[Data extracted from a collection]
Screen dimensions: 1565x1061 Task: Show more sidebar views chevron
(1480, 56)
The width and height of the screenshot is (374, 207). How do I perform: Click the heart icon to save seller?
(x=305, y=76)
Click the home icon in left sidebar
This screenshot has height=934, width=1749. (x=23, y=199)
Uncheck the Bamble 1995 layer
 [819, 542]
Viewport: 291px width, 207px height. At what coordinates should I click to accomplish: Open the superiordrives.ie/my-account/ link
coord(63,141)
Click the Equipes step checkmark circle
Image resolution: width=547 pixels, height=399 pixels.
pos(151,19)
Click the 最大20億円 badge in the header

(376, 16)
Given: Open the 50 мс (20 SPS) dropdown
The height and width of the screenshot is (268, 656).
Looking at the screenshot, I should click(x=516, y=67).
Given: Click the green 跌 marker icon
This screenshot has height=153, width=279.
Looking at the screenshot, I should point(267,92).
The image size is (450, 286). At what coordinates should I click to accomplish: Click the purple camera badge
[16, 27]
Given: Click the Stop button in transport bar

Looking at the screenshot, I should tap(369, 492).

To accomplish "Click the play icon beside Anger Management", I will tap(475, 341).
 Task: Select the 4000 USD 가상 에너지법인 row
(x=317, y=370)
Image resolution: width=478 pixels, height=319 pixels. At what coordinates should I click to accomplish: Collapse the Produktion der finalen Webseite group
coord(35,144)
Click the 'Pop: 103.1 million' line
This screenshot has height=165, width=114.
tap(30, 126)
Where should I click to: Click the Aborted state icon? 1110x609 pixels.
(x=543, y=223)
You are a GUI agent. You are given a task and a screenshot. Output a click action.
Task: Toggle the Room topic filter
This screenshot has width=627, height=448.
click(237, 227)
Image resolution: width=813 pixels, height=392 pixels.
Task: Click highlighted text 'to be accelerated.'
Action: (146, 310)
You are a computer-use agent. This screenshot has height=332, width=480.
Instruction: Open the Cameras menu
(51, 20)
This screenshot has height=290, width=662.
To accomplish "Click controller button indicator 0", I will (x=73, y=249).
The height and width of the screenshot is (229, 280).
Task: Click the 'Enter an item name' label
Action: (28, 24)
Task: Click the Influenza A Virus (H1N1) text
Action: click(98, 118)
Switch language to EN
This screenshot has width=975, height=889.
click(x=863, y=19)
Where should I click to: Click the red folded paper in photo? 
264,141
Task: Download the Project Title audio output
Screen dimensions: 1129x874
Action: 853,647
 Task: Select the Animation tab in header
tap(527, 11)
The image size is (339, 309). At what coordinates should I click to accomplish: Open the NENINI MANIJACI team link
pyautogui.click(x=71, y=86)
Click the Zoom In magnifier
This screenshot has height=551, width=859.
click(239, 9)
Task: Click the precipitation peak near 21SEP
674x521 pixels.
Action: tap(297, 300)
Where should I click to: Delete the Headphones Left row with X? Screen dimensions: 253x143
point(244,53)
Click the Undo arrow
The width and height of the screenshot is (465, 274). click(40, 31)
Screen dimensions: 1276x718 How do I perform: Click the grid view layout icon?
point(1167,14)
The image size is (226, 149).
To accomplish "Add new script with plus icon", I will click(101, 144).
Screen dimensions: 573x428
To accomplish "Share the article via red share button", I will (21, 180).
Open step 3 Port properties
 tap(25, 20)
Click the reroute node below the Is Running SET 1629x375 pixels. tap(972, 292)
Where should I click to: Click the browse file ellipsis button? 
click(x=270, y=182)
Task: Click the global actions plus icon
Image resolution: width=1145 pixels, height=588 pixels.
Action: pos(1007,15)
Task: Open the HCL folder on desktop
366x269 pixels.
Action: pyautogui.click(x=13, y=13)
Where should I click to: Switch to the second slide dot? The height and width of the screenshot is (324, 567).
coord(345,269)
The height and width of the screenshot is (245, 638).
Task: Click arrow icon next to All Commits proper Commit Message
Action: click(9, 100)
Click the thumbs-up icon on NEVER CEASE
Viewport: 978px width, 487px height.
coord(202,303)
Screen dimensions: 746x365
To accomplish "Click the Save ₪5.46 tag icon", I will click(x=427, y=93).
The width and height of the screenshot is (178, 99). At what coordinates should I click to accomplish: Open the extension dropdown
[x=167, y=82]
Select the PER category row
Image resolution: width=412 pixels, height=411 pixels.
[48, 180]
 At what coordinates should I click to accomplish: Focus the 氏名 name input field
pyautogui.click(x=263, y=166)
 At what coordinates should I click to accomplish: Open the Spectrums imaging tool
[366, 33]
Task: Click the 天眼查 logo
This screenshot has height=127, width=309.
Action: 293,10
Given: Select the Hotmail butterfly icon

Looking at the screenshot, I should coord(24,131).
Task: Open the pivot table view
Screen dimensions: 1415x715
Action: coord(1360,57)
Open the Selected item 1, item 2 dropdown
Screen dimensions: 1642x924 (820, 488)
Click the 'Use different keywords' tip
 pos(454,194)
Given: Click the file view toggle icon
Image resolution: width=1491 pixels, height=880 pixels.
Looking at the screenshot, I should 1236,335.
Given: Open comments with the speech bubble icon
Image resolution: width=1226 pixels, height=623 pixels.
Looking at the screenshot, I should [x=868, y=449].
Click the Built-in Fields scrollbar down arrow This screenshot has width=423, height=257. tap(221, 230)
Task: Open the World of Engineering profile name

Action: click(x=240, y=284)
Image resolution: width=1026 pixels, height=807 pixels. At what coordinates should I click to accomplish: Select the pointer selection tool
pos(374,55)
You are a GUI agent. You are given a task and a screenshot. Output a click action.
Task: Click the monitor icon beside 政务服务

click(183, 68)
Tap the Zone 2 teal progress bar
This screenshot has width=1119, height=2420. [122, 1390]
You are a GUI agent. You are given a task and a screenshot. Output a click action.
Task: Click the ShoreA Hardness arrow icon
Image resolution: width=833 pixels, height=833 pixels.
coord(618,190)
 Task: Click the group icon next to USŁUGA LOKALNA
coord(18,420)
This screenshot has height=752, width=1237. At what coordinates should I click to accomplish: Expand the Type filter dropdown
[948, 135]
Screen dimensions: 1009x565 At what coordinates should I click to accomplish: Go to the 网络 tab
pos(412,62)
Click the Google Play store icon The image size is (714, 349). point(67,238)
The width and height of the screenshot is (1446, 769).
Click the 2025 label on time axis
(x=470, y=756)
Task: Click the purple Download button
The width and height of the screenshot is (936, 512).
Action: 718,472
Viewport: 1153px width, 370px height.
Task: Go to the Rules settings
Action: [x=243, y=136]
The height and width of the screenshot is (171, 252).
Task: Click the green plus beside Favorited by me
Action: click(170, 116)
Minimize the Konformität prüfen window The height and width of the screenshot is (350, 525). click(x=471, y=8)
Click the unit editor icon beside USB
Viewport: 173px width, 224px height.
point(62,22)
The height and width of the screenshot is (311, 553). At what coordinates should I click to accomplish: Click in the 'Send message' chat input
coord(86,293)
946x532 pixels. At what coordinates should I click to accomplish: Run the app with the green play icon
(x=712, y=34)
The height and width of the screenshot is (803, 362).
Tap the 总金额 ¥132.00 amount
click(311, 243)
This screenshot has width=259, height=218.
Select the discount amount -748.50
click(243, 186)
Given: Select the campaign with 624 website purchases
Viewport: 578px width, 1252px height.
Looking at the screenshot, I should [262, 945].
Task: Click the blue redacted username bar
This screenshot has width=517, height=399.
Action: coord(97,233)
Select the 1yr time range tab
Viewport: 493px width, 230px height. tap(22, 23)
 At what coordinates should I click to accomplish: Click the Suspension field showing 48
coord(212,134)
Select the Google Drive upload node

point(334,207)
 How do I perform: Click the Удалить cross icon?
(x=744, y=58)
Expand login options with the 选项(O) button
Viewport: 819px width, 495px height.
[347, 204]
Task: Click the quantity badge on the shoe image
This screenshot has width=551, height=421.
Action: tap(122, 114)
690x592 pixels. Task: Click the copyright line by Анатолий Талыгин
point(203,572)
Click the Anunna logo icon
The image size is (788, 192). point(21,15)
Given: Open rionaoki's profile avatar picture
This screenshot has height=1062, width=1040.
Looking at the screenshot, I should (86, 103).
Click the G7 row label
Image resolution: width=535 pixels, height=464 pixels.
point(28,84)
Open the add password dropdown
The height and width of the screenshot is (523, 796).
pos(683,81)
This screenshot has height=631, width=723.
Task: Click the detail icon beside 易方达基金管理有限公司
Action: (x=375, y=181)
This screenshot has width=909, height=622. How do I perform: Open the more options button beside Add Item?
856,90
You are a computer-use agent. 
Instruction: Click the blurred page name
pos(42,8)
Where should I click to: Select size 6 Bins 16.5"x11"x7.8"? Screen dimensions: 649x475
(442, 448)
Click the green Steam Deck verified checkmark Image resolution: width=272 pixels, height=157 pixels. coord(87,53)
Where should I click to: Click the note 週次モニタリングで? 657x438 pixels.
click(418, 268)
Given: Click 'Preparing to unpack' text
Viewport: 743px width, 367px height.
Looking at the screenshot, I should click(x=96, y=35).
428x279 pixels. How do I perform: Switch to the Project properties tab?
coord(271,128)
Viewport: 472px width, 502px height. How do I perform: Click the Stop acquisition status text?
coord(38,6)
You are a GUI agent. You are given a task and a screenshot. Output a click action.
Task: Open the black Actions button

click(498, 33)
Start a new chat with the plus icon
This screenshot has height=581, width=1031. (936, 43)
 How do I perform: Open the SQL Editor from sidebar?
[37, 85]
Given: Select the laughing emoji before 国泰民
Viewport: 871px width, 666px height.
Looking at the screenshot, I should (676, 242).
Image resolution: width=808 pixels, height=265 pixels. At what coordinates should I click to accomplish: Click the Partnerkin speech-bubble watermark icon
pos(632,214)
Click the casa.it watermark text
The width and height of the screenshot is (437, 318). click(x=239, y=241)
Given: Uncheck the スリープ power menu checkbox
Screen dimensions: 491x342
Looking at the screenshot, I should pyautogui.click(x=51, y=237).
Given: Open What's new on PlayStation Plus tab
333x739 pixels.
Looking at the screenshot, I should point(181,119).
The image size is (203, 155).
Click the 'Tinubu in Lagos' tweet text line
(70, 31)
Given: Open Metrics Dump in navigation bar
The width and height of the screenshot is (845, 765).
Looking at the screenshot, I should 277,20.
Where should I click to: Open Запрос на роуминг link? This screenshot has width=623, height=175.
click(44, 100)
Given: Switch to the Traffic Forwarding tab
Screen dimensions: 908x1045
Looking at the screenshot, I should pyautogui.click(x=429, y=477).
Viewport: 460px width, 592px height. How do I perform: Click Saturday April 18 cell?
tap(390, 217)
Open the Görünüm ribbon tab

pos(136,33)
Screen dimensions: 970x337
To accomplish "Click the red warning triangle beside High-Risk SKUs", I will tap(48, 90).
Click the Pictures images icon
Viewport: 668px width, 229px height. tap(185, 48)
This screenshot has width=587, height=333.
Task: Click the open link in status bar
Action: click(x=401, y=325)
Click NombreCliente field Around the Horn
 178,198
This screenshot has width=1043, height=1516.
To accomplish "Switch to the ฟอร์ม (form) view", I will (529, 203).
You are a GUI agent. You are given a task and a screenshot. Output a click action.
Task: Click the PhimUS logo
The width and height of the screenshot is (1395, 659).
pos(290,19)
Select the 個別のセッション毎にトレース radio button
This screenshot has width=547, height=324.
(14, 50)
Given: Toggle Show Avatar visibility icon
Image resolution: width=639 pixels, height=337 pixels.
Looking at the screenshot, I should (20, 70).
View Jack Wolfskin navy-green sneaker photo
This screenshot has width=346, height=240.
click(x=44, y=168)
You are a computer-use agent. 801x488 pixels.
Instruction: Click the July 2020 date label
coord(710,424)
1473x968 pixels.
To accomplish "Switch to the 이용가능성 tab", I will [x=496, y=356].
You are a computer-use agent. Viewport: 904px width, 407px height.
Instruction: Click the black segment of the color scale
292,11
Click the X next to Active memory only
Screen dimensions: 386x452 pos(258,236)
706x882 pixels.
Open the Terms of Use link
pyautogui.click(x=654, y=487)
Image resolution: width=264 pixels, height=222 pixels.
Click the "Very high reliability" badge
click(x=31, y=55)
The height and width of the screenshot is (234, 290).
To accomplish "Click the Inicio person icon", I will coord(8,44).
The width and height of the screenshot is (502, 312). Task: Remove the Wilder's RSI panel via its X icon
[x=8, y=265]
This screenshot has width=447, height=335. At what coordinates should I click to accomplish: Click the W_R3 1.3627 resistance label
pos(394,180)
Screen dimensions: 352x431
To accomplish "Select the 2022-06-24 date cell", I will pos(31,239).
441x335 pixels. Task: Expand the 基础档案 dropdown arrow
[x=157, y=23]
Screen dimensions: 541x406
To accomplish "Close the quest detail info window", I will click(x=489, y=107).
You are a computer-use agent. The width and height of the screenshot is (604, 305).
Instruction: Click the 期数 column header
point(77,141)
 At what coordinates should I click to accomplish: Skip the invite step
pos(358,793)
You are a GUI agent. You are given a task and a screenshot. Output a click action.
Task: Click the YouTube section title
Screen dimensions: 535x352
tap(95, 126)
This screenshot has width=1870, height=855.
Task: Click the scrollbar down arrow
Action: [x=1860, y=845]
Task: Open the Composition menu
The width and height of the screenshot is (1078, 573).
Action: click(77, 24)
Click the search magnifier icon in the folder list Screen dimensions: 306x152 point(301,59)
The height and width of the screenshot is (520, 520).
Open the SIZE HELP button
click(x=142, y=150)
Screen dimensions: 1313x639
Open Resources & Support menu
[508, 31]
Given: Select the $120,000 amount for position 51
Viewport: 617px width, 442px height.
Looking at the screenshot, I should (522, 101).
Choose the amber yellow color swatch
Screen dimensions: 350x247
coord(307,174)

EXERCISE GOAL »
Reading the records above, count the lines that include "Download" and say only how many.

REPLY TO THE TASK »
2